Pixel coordinate grounding data
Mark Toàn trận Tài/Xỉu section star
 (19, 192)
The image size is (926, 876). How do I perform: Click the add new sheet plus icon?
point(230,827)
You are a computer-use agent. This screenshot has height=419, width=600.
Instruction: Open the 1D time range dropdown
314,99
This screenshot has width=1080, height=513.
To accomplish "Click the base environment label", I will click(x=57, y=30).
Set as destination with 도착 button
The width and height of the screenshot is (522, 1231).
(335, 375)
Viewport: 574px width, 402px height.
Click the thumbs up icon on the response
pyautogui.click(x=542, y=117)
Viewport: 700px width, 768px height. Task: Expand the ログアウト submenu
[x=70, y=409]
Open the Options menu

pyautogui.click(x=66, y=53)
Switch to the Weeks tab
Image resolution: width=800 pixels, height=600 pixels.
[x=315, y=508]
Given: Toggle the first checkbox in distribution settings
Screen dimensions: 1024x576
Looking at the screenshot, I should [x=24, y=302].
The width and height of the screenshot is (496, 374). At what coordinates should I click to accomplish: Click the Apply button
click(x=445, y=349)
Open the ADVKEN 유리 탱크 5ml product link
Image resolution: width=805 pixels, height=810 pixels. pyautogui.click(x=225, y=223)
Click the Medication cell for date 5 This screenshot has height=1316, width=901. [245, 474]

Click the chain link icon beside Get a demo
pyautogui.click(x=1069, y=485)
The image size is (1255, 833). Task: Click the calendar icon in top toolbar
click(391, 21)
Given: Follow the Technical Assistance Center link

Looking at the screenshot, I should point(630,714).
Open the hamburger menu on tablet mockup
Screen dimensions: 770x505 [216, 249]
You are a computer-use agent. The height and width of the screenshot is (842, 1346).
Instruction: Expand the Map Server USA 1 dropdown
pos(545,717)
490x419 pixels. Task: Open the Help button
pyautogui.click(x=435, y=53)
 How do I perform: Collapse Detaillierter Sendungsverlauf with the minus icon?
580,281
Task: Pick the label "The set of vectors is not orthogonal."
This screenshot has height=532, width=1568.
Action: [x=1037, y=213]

§ Exercise
Which lines run from the one containing "You are a computer-use agent. The" to the final line of the entries? Return those lines exactly, and only those.

§ Finished exercise
You are a computer-use agent. The height and width of the screenshot is (842, 1346).
Instruction: Expand the Map Server USA 1 dropdown
pos(545,717)
490x419 pixels. Task: Open the Help button
pyautogui.click(x=435, y=53)
 How do I perform: Collapse Detaillierter Sendungsverlauf with the minus icon?
580,281
Task: Pick the label "The set of vectors is not orthogonal."
This screenshot has height=532, width=1568.
Action: [x=1037, y=213]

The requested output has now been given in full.